[WHAT YOU SHOULD DO]
An exact transcription is needed of the lines below from the one with "Image resolution: width=1024, height=1366." through the one with "2014 (227, 526)", with no other lines and no pictures.

[DATASET]
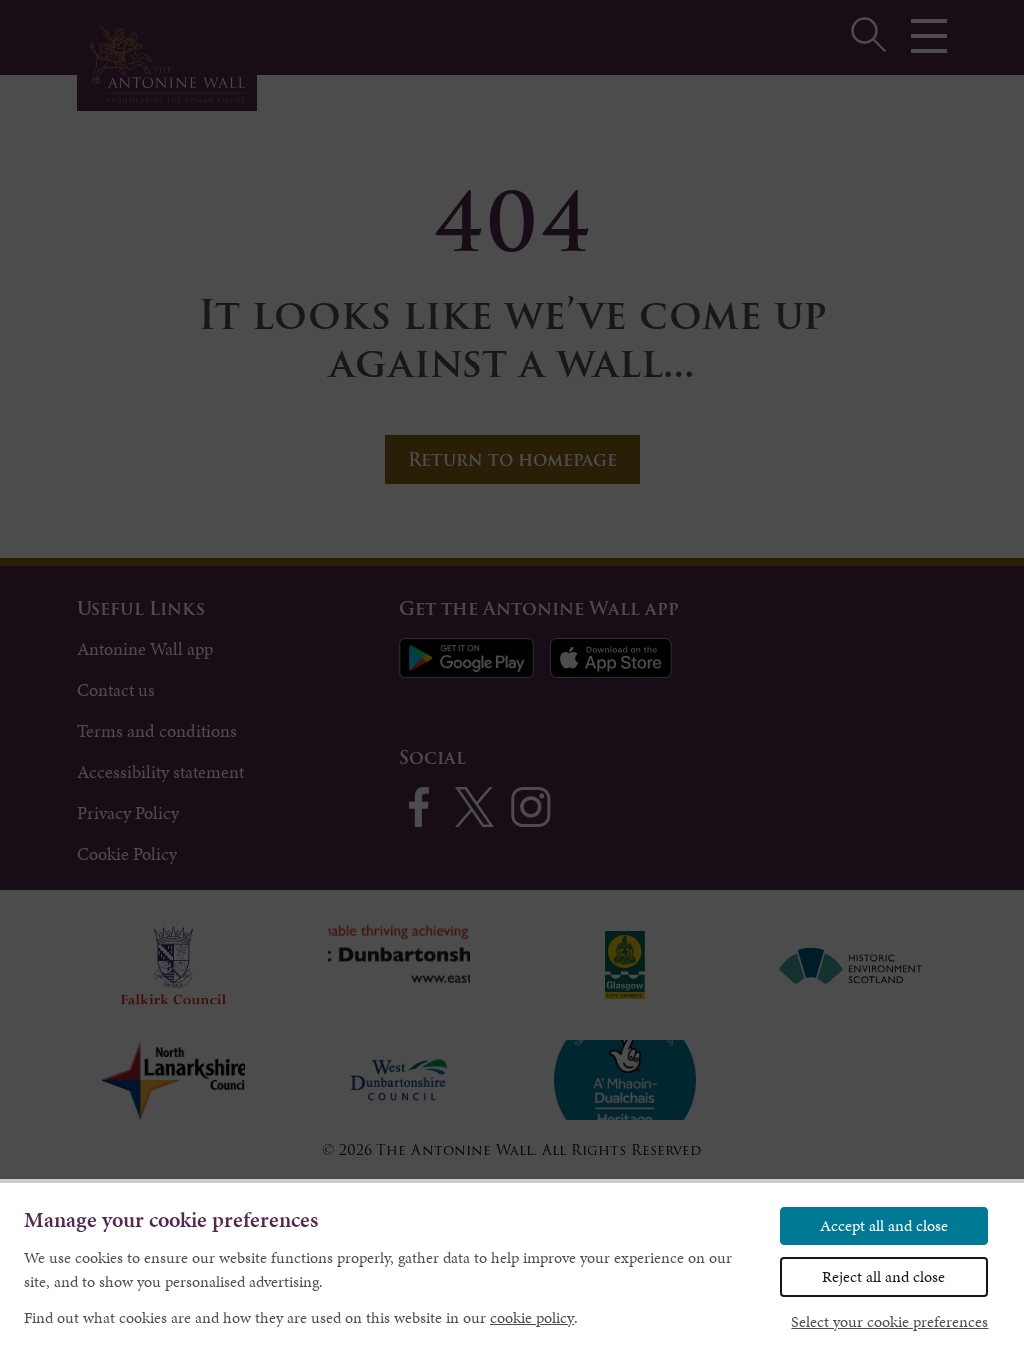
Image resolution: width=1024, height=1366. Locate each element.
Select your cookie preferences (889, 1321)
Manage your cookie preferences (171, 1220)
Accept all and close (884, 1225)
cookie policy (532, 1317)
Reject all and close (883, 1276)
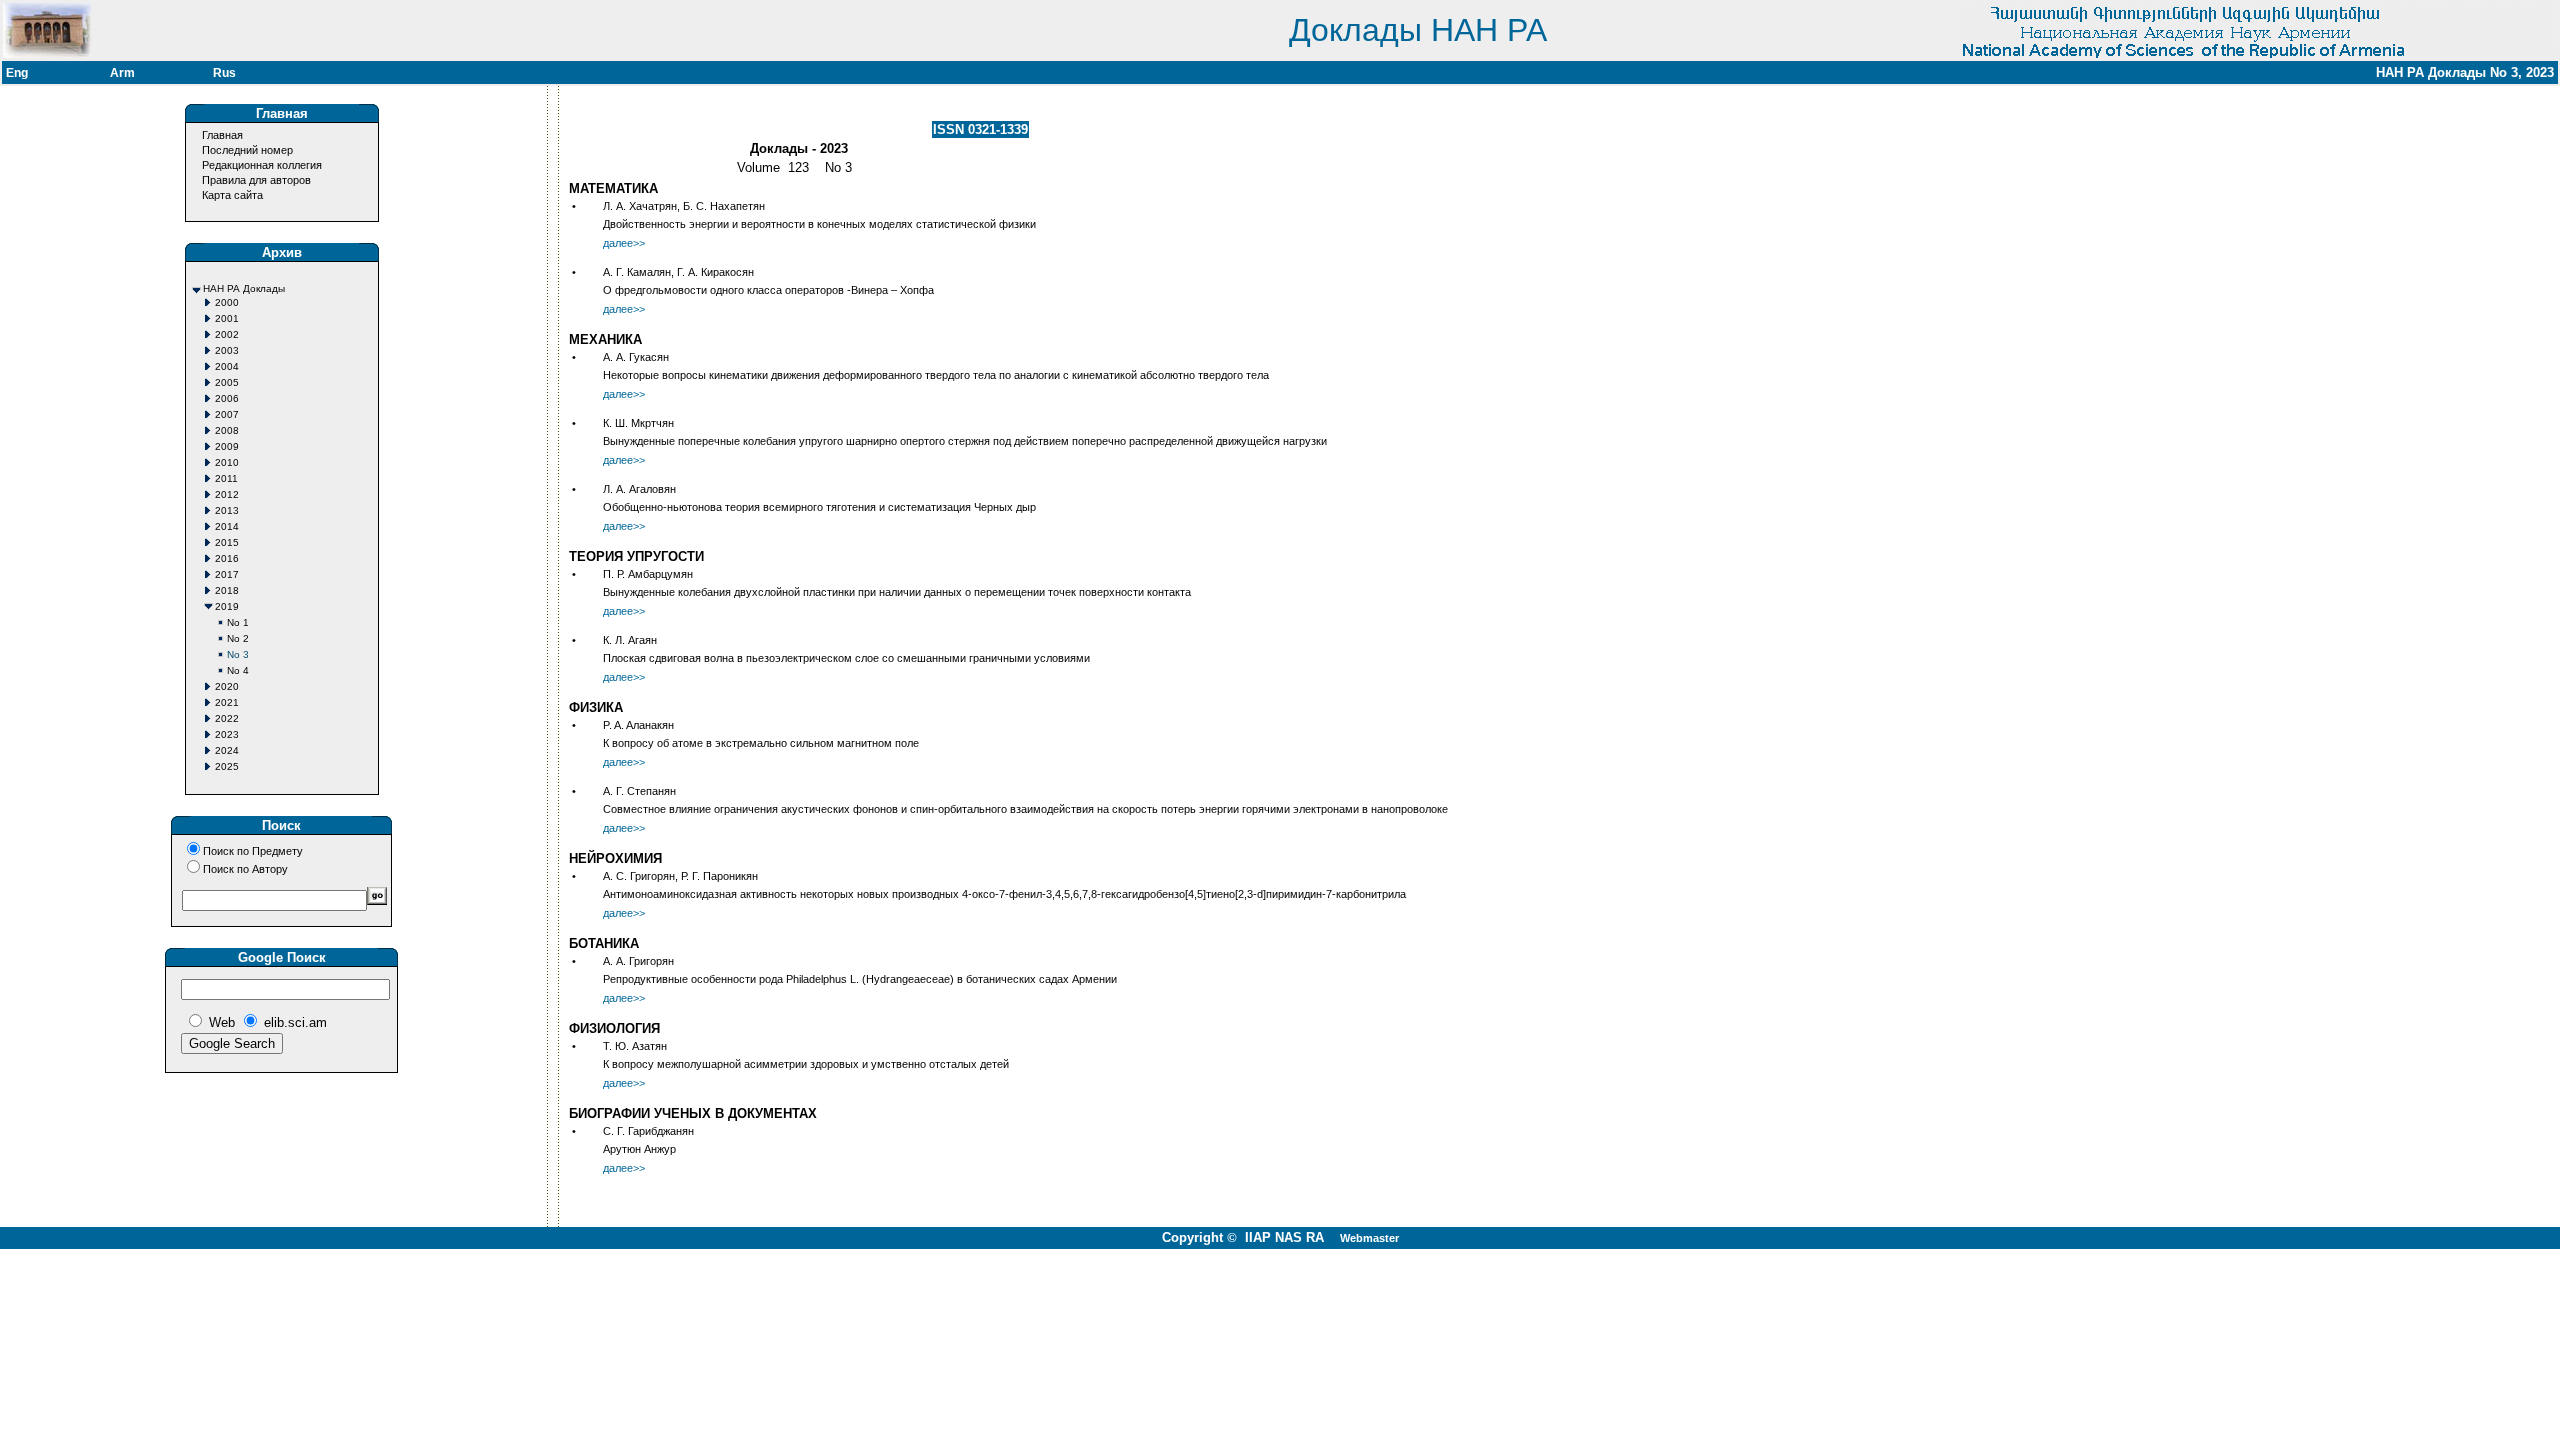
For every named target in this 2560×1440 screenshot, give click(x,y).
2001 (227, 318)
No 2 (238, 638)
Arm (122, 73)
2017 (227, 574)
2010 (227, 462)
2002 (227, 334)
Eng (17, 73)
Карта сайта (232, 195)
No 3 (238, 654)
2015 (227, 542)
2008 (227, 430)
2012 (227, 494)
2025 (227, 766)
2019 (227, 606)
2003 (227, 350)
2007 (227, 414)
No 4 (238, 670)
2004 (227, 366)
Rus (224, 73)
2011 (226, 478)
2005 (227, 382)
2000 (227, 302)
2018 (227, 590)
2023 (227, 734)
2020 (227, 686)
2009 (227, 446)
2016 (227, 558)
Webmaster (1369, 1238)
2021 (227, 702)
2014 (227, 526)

==

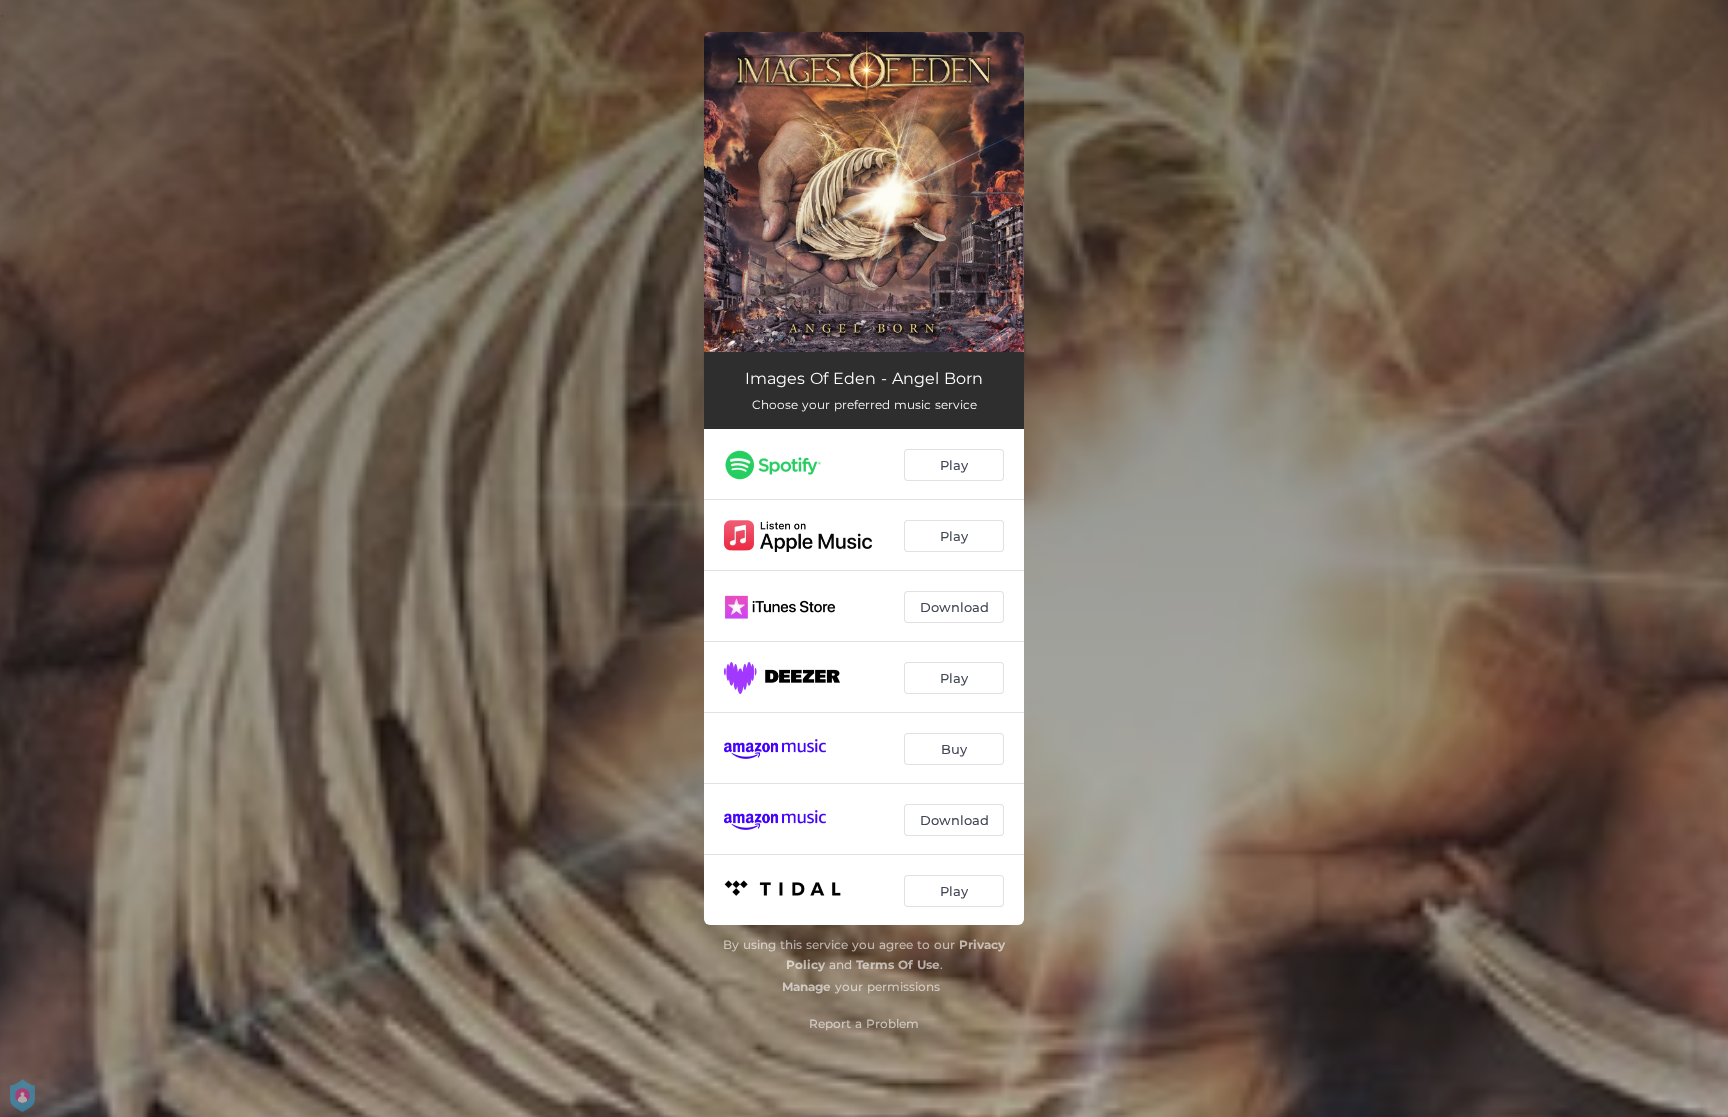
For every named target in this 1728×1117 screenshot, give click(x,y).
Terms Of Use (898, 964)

==

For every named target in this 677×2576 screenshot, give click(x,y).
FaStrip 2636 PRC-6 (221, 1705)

[TASK RESPONSE]
Image resolution: width=1024, height=1366. Locate each element.
Select your cookie preferences (889, 1321)
Manage your cookie preferences (171, 1220)
Accept all and close (884, 1225)
cookie policy (532, 1317)
Reject all and close (883, 1276)
For every named target in this 2560×1440 screenshot, give click(x,y).
2001 (227, 318)
No 2 (238, 638)
Arm (122, 73)
2017 (227, 574)
2010 (227, 462)
2002 (227, 334)
Eng (17, 73)
Карта сайта (232, 195)
No 3 (238, 654)
2015 (227, 542)
2008 (227, 430)
2012 (227, 494)
2025 (227, 766)
2019 (227, 606)
2003 (227, 350)
2007 (227, 414)
No 4 (238, 670)
2004 (227, 366)
Rus (224, 73)
2011 (226, 478)
2005 (227, 382)
2000 (227, 302)
2018 (227, 590)
2023 (227, 734)
2020 (227, 686)
2009 (227, 446)
2016 (227, 558)
Webmaster (1369, 1238)
2021 (227, 702)
2014 (227, 526)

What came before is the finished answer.